Behind the Judge’s Table at the 2010 Casting Call Competition
Have you watched Tom, Padma, and Gail from Bravo’s Top Chef and thought: Do they have the best job in the world or what?
I know I have. So when Cooking Light asked me to fly to the Taste of Atlanta and judge the final rounds of their first Healthy Cook of the Year competition, I packed my knives and went.
Our semi-finalists had already made it through two rounds. Over the summer, Cooking Light Editors reviewed all the 3-minute cooking demos that were submitted and narrowed them down to eight. Next, readers voted for their favorites on cookinglight.com, and narrowed those down to the final four.
The first set of cooks on the stage was Gita Patel and Lindsay Rudolph. Gita prepared her Sweet and Sour Veggie Stir Fry with Indian Spices and Lindsay baked her Cheesy Buffalo Chicken with Seasoned Potato Wedges.

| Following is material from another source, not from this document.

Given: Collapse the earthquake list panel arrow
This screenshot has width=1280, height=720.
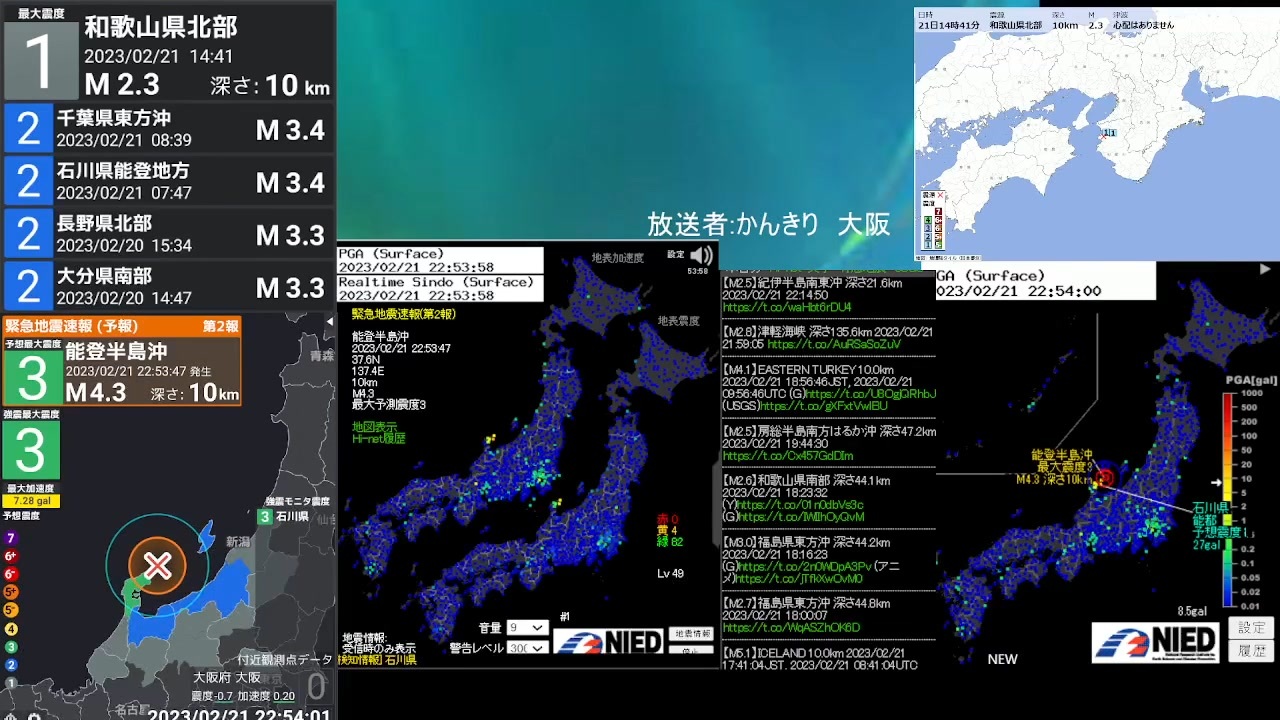Looking at the screenshot, I should click(x=329, y=322).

The aromas of toasting cumin from Gita’s side of the table woke us all up.
Meanwhile, Lindsay stuffed chicken breasts with a blue cheese and low fat cream cheese, brushed them with Frank’s Hot Sauce and baked them. Lindsay’s dish was a classic guilty-pleasure makeover.
Next, Alia Dalal prepared Afghani-style Squash with Curried Kale and Apples, and Sarah Taylor made Spicy Sweet Potato Salmon Cakes with Warm Mango Chutney. We were blown away by Sarah’s restaurant-style presentation and the balance of heat, spice and sweetness in her dish. Alia’s recipe was equally impressive; inspired by a local restaurant that features Afghani-style home cooking.
At the judges table, I was joined by Chef Marvin Woods, Good Day Atlanta co-anchor Suchita Vadlamani, and a guest judge from the audience. After we rated the individual dishes on a variety of criteria, including flavor, appearance and lightness, the numbers were crunched and finalists were named: Alia and Sarah would face off in the final competition: a lighter mac and cheese.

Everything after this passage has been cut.